I’m fond of Lessig’s saying that “code is law” and I often mention it on the blog. But there’s a deeply distorted version of this idea cropping up in crypto lately and it’s worth distinguishing it from the original meme.

Lessig’s idea was that human behavior was affected by four types of “governance” including markets, laws, norms, and what he called “architecture.” Architecture (if I’m remembering the book correctly) encompassed stuff we built in the physical world that affected human behavior. If I build a speed bump, you might drive differently; if I build a skyscraper, it might affect your view or change your walk to work or what-have-you. The things we build impose certain constraints on us — they shift how we behave.

Lessig then argued that in the digital world, code was the architecture. You could make some things possible or impossible, easy or hard, through the way the software was built. Code became a form of digital governance, alongside markets, laws, and norms.

Compare that to the crypto-maximalist version of “code is law,” which holds that anything the code allows is fair game. Here, via Matt Levine, is the defense provided by a trader who allegedly rigged a crypto market in a way that clearly would not be allowed in any normal financial market:

I believe all of our actions were legal open market actions, using the protocol as designed, even if the development team did not fully anticipate all the consequences of setting parameters the way they are.

You see the logic here: If you wanted what I did to be illegal, why did you write the code to make it possible? This is code-is-law maximalism.

There’s a less maximalist, dorm-room version of this that you sometimes see in crypto that maybe deserves some consideration. This version doesn’t argue that anything the code allows is OK. But it does say we should rely more on code for our regulation. It wants code to play a bigger role in setting the rules, bringing us closer to a world where anything the code allows is OK — even if we’re not there yet and even if we never get all the way there. I’m OK with a bit of utopianism and so I don’t mind entertaining this as a thought experiment. But so far crypto has mostly served to show why anything the code allows is OK is not OK.
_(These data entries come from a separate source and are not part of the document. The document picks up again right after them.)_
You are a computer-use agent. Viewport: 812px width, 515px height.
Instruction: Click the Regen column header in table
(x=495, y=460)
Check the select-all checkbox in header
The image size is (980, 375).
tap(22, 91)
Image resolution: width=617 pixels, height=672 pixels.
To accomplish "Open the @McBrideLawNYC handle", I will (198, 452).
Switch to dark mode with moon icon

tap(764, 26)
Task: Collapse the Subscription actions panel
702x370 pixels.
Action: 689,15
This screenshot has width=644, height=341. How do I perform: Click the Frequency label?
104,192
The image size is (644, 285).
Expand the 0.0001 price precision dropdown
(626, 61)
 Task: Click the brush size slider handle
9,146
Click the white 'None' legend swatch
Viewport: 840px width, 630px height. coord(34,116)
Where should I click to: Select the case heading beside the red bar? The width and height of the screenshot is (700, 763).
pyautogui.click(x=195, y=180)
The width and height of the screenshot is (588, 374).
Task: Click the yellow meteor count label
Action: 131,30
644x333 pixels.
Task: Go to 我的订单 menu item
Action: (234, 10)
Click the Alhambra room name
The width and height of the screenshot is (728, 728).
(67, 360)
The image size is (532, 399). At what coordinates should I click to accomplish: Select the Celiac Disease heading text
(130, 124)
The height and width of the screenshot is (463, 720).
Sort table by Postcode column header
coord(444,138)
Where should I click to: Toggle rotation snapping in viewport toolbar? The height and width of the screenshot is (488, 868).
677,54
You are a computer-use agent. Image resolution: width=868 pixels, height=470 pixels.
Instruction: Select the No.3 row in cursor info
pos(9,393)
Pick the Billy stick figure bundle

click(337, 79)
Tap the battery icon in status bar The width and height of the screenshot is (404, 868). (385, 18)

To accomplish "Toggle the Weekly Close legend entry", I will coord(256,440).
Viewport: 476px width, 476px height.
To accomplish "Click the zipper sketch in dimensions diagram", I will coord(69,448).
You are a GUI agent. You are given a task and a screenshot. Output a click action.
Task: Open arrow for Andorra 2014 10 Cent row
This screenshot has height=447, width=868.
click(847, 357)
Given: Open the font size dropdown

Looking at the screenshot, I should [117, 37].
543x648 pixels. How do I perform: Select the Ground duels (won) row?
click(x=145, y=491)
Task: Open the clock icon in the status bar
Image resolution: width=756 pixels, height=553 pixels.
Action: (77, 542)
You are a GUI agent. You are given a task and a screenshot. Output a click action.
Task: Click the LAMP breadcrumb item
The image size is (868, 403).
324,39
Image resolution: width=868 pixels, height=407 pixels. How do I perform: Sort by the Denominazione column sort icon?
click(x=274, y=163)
To see just how damaging this maximalism is, compare it to a totally different case:

The U.S. Supreme Court on Monday let Meta Platforms Inc’s (META.O) WhatsApp pursue a lawsuit accusing Israel’s NSO Group of exploiting a bug in the WhatsApp messaging app to install spy software allowing the surveillance of 1,400 people, including journalists, human rights activists and dissidents.

If you exploit a bug to do bad things, you can’t just hide behind anything the code allows is OK. In this case, we’re talking about the murky world of international affairs where law is less effective. No one thinks this is a good thing: the world of international espionage is much closer than other spheres to anything the code allows is OK and no person in their right mind would want to run the rest of an economy that way. Code is law maximalism forfeits three-fourths of the original code-as-law formulation: Governing human behavior is hard, and we need all the tools we can find. As much as code increasingly does govern our behavior, laws, and incentives, and norms are all still essential.